Após a cansativa viagem, os imigrantes ficavam na Hospedaria por até oito dias. Em geral esse prazo era suficiente para que acertassem os seus contratos de trabalho. Nesse período utilizavam gratuitamente todos os serviços disponíveis. Lá eles dormiam, faziam as suas refeições, recebiam atendimento médico e conseguiam seus empregos.

Ao longo da sua existência, a Hospedaria passou por algumas reformas que desfiguraram seu o aspecto original.
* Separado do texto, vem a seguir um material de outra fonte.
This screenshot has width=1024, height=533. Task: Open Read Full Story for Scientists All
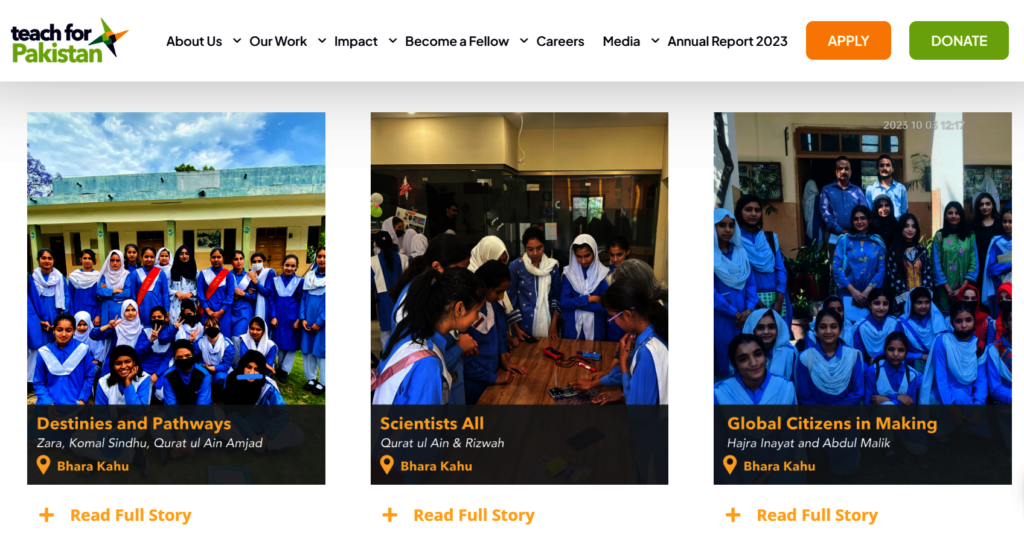click(x=474, y=515)
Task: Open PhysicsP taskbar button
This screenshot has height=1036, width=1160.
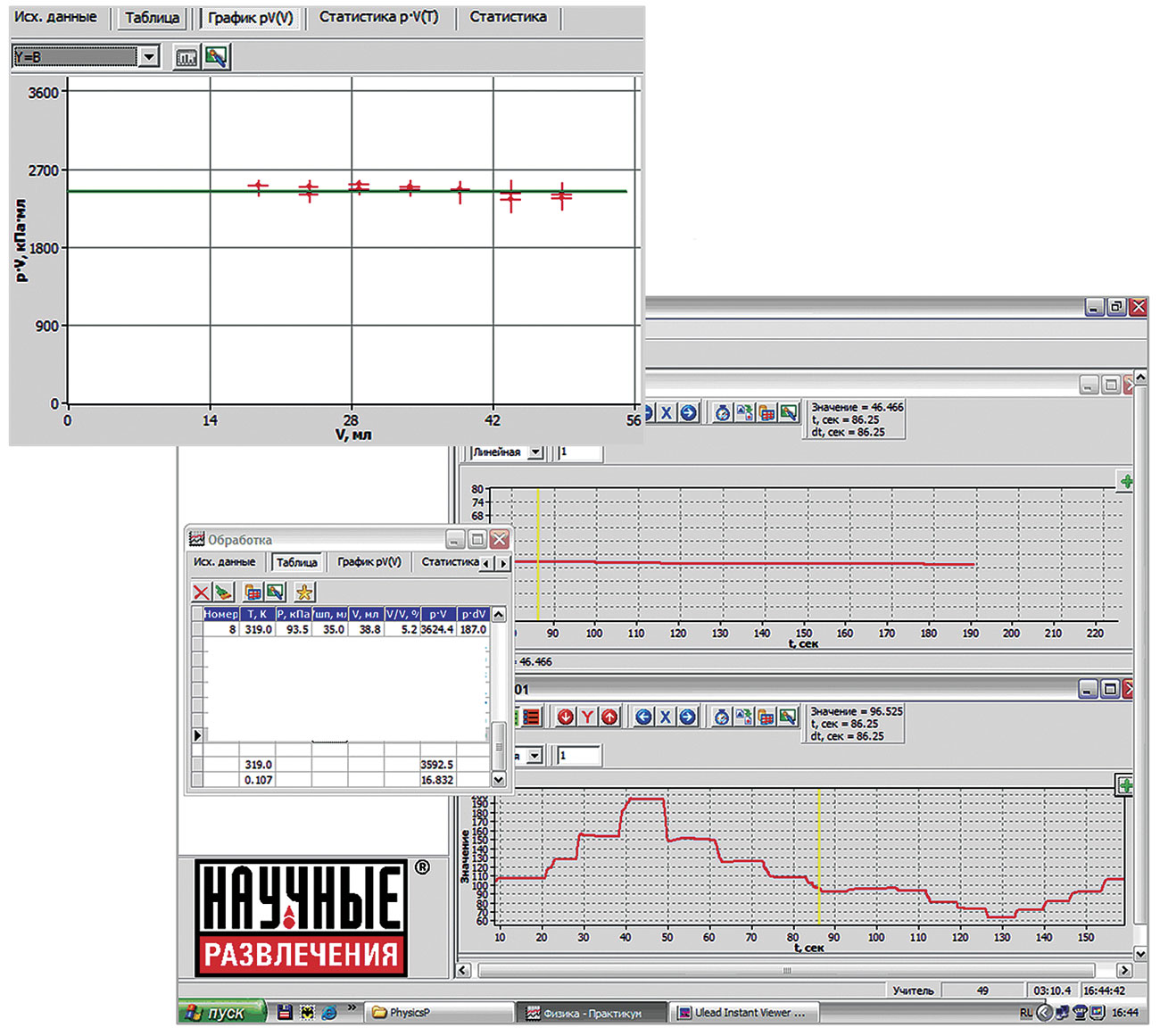Action: 437,1013
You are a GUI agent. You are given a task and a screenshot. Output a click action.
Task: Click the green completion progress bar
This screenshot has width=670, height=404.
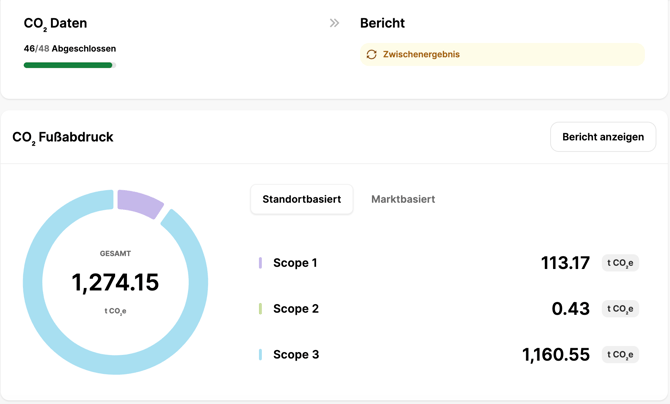(x=68, y=66)

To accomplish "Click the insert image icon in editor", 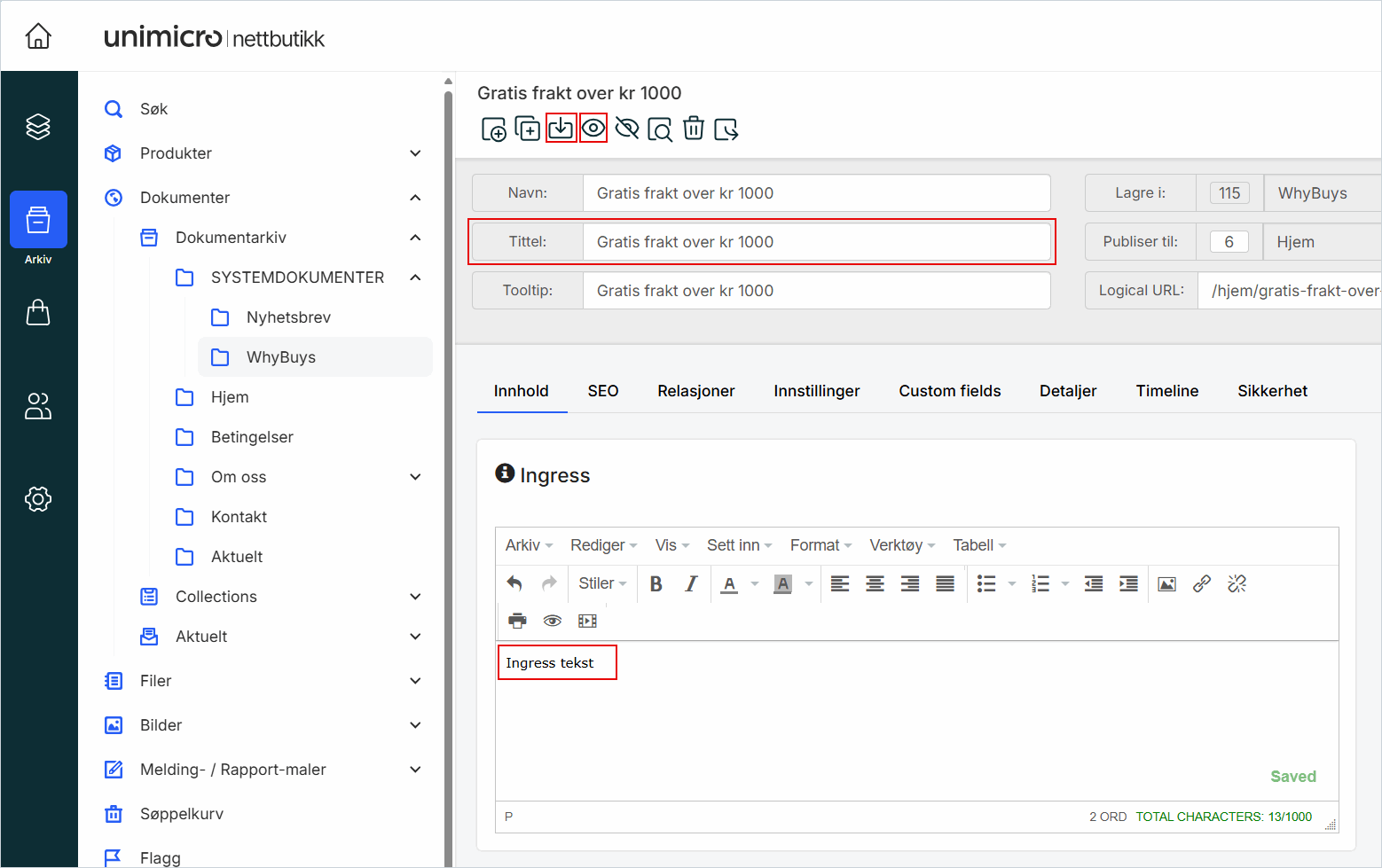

A principal delas ocorreu na década de 1930, quando a fachada do edifício principal assumiu feições neoclássicas.

A princípio, as péssimas condições da hospedaria situada no bairro do Bom Retiro e o crescimento do fluxo imigratório, levaram a Assembléia Provincial, em 1885, a votar lei (n. 56, de 21 de março) autorizando o governo a construir um prédio para a alojamento de imigrantes.

Assumindo o governo da então província de São Paulo, Antonio Queiroz Telles, na época Barão de Parnaíba, escolhe um terreno nas imediações das Estradas de Ferro do Norte e da São Paulo Railway. Em julho de 1886, deu-se início à construção da Hospedaria de Imigrantes do Brás.

O prédio foi construído em forma de "E", com projeto arquitetônico de Antonio Martins Haussler, tendo capacidade para comportar mais de mil imigrantes.

A fachada do prédio, de arquitetura eclética (construção que mistura estilos arquitetônicos e decorativos diversos), tem traços predominantes da arquitetura neoclássica (construções à moda das construções em estilo clássico romano e grego).

As traços do estilo neoclássico aparecem no emprego dos seguintes elementos, os mais evidentes:

  • os arcos romanos
  • arcadas romanas
  • as colunas
  • frontão encimando a fachada
  • cornijas (molduras que formam saliências na parte superior de parede, porta)
  • parede com saliência com feitio de almofada

O uso do ferro fundido nos parapeitos do corredor no fundo do prédio central e em estrutura ornamentada, como na estação do ramal ferroviário da Hospedaria, caracterizam esta mistura de estilos, própria do Ecletismo.

Cronologia

1886 Início da construção, concluída em 1888.
1887 Ainda inacabada, recebe os primeiros imigrantes.
1892 É vinculada à recém–criada Secretaria da Agricultura, Viação e Obras Públicas.
1905 É instituído o Departamento de Terras, Colonização e Imigração (DTCI), que passa a administrar a Hospedaria.
1911 O Departamento Estadual do Trabalho assume a administração.
1924 Algumas dependências servem de presídio político, sob controle da Secretaria de Segurança Pública.
1929 Aloja desabrigados da maior enchente da cidade.
1932 Ocupada pela Força Pública, é utilizada como prisão para os getulistas.
1936 Início da primeira grande reforma dos edifícios. A fachada do prédio principal assume feições neoclássicas.
1939 O DTCI é convertido em Serviço de Imigração e Colonização.
1943 Com o Brasil presente na II Guerra Mundial, o DOPS deixa sob guarda, na Hospedaria, alguns imigrantes japoneses e alemães. Ainda naquele ano era instalada a Escola Técnica de Aviação, que ali permaneceria até 1951. Os anos 50 testemunham novas obras nos edifícios.
1967 Com a criação da Secretaria da Promoção Social, a Hospedaria recebe o nome de Departamento de Migrantes, ligado àquele órgão. Mais tarde funcionará conjuntamente com o Serviço de Imigrantes Estrangeiros.
1978 A Hospedaria recebe o último grupo de imigrantes. A administração do prédio passa para o Departamento de Amparo e Integração Social (DAIS), vinculado à Secretaria da Promoção Social.
1982 O conjunto arquitetônico é tombado pelo CONDEPHAAT.
1986 É criado o Centro Histórico do Imigrante, vinculado à Secretaria da Promoção Social.
1993 Assinatura do decreto de criação do Museu da Imigração que, subordinado à Secretaria de Estado da Cultura, passa a administrar o Centro Histórico do Imigrante.
1998 É criado o Memorial do Imigrante.